THE REQUEST: Reproduce, word for word, the records between the lines holding "The height and width of the screenshot is (788, 1281)." and "point(899,183)", inclusive, and nothing else.
+++ RAW RECORDS +++
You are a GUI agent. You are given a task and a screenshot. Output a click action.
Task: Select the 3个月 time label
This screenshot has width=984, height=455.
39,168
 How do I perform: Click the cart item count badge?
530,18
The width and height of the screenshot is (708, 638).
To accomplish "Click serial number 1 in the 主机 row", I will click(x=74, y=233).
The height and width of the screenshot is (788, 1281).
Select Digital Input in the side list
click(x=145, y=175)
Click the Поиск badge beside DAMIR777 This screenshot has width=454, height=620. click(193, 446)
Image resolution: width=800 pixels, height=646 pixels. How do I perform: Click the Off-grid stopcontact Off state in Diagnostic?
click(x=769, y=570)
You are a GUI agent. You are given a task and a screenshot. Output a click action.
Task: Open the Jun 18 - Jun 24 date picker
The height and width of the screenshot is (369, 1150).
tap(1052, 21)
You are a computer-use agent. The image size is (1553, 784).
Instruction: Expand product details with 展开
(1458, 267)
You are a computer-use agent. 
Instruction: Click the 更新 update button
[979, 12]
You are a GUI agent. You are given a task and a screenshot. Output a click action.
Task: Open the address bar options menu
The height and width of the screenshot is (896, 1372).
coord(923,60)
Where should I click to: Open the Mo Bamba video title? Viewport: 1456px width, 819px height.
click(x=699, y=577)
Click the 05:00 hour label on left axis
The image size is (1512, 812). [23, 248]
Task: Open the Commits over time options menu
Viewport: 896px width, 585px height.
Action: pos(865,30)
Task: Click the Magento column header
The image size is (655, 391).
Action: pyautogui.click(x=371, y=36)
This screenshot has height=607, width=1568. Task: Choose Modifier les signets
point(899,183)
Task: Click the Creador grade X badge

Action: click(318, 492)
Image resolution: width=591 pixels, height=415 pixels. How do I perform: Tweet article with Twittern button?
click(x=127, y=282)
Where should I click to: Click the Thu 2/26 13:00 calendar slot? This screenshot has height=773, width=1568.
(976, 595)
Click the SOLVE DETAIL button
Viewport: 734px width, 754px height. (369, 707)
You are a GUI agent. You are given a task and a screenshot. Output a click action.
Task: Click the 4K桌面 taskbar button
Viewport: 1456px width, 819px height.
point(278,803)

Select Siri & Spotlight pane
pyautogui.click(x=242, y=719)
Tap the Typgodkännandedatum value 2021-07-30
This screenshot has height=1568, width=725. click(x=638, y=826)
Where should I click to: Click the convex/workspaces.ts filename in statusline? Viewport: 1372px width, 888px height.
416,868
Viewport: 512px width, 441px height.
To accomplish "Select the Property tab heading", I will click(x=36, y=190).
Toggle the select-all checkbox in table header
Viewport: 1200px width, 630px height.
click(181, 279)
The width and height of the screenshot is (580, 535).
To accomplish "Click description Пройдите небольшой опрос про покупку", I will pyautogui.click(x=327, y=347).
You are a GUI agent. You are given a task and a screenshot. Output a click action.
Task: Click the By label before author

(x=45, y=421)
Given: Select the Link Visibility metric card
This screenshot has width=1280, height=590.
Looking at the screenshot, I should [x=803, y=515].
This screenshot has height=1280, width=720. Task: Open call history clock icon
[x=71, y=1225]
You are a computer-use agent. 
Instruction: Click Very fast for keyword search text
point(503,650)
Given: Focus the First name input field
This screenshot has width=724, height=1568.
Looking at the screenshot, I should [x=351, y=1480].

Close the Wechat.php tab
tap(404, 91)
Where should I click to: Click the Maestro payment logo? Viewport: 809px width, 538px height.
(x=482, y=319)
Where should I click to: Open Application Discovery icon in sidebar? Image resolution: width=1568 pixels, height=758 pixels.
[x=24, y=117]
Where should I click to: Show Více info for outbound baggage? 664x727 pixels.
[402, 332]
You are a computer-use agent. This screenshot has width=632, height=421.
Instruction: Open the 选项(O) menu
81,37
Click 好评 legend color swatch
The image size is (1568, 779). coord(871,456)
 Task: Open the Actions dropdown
+++
COMPLETE RESPONSE:
The height and width of the screenshot is (788, 1281).
Select Digital Input in the side list
click(x=145, y=175)
Click the Поиск badge beside DAMIR777 This screenshot has width=454, height=620. click(193, 446)
Image resolution: width=800 pixels, height=646 pixels. How do I perform: Click the Off-grid stopcontact Off state in Diagnostic?
click(x=769, y=570)
You are a GUI agent. You are given a task and a screenshot. Output a click action.
Task: Open the Jun 18 - Jun 24 date picker
The height and width of the screenshot is (369, 1150).
tap(1052, 21)
You are a computer-use agent. The image size is (1553, 784).
Instruction: Expand product details with 展开
(1458, 267)
You are a computer-use agent. 
Instruction: Click the 更新 update button
[979, 12]
You are a GUI agent. You are given a task and a screenshot. Output a click action.
Task: Open the address bar options menu
The height and width of the screenshot is (896, 1372).
coord(923,60)
Where should I click to: Open the Mo Bamba video title? Viewport: 1456px width, 819px height.
click(x=699, y=577)
Click the 05:00 hour label on left axis
The image size is (1512, 812). [23, 248]
Task: Open the Commits over time options menu
Viewport: 896px width, 585px height.
Action: pos(865,30)
Task: Click the Magento column header
The image size is (655, 391).
Action: pyautogui.click(x=371, y=36)
This screenshot has height=607, width=1568. Task: Choose Modifier les signets
point(899,183)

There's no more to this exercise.